Yeah. A competition to be favourite.

It's a very common, and very damaging, dynamic.

It's quite easy to buy children's affections, to give them things their parents won't, to let them do things their parents won't, to establish the people who impose discipline as the bad guy.

It's the Disney Dad dynamic. It's the "favourite Granny" dynamic.

And it's bad for children.

The worry is not that the person competing will win, it's that it's damaging for children.

Both of this child's parents are uncomfortable with the way she treats him.

I think telling them both to ignore their own parenting instincts when it comes to their son is poor advice.

Jollyphonics · 14/07/2015 08:16

OP the eye-rolling and hair brushing comments would irritate me too, but the fact that she's so fond of your DS is a positive thing I think. Kids benefit from having lots of people to love them.

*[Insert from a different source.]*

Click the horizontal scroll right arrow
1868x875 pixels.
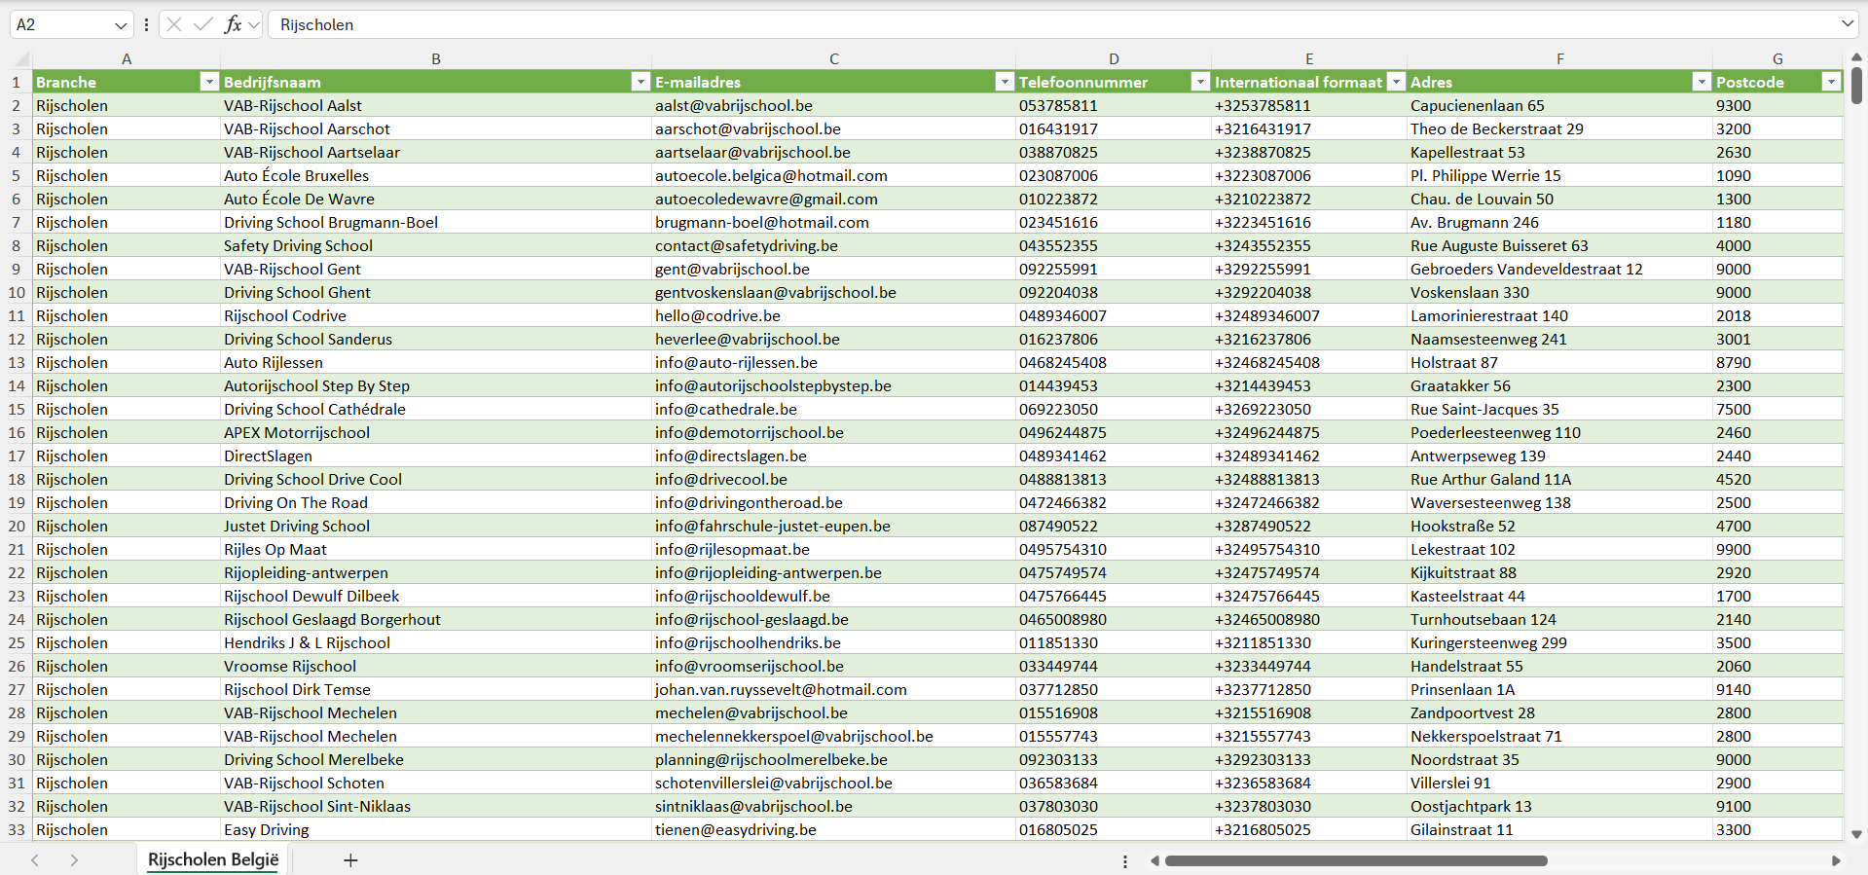pos(1836,860)
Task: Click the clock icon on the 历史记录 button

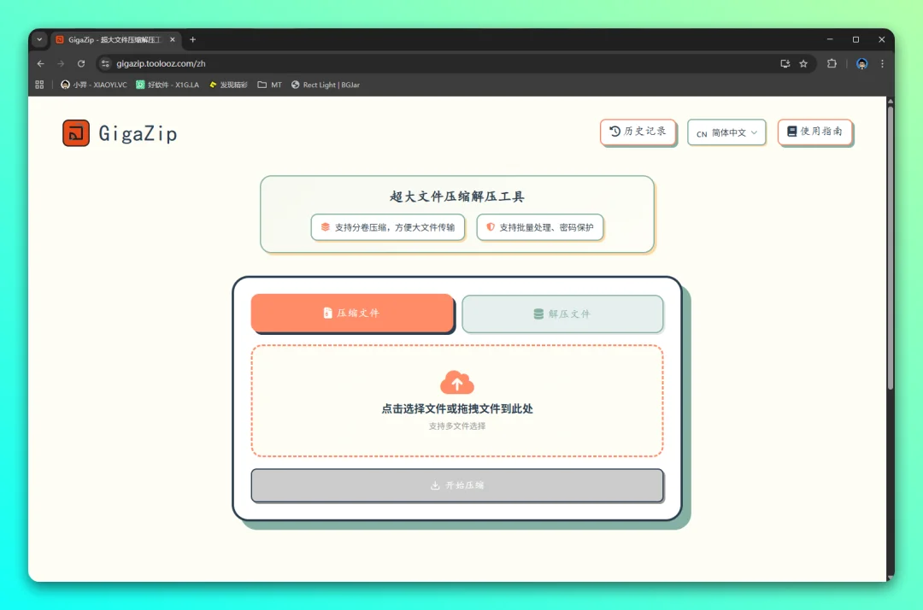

However, it is very sad as she clearly wants a child of her own, so I would have a couple of concerns. She may stay with your FIL and remain childless,which I think will make her extremely unhappy. Or she may decide to split with him and find someone who wants kids - this would be great for her but your DS would be very sad if she disappeared from his life after he'd become attached to her.

It's a difficult situation all round.

Floisme · 14/07/2015 08:18

Jeez forging a good relationship with a 'daughter in law' can be complicated at the best of times, never mind when you're around the same age! It sounds like you're both trying hard to make it work and both of you occasionally get it wrong. That's all.

ConfusedInBath · 14/07/2015 08:18

This reply has been deleted

Message withdrawn at poster's request.

Duckdeamon · 14/07/2015 08:22

The issue isn't that FIL's gf could abduct the DS but that some of her behaviour seems inappropriate and odd which could be weird and uncomfortable for him.

Not OP's role to discuss the gf's relationship or current choice not to have DC.

littlejohnnydory · 14/07/2015 08:24

Trust your instincts, OP. I don't think it sounds great. I think the best way forward would be for dh to have a word with FIL and let him address it with her. However, with the pretending to be his mum and 'he could be ours' - I think I would tell her I wasn't comfortable with the comment. It's difficult to address these things but we have to stand up for our children and this sounds really unhealthy.

TellmeifIABU · 14/07/2015 08:25

I think telling them both to ignore their own parenting instincts when it comes to their son is poor advice

I think resort to hyperbolic psychobabble and pseudoscience is poor advice.

BathtimeFunkster · 14/07/2015 08:30

I think resort to hyperbolic psychobabble and pseudoscience is poor advice.

Grin

No, it was the person who introduced the idea of murder that was being hyperbolic.

Wait, was that you?

I'm pretty sure I haven't even thought, never mind claimed, that my advice was scientific.

Is the hyperbole thing something you just can stop?

Sallystyle · 14/07/2015 08:33

Why do people jump to the jealously conclusion?

This would concern me slightly and I am not at all jealous of others having close relationships with my children, I actively encourage it. Mine were close to their step mum and I loved it and encouraged it and never felt it was a threat, but if someone was acting the way her FIL's gf was it would concern me and it would have nothing to do with jealously.

OP it does sound like she is desperate to have children, or she could be trying really hard to form a good relationship and just getting it a bit wrong. For now I would just keep an eye on it all. I think she sounds like she is kind and just getting things a bit wrong. Pull her up gently on things like the hair brushing though.

perfectlybroken · 14/07/2015 08:35

Hmm, I'm in 2 minds about this. As for her being funny about your plasters/wristband comments, I would have rolled my eyes internally but not said anything, think that's a separate issue really. Before having my own kids I was very close to bffs kids and spent a lot of time with them, people would assume they were mine, I wouldn't always correct them and did quite like it, I didn't feel bunny boilerish, and BFF and her husband encouraged the relationship. The crying thing does seem slightly Ott. I think the worry is that she has accepted not having kids but really would like them and is expressing that through your ds. Only you can decide when that crosses a line really.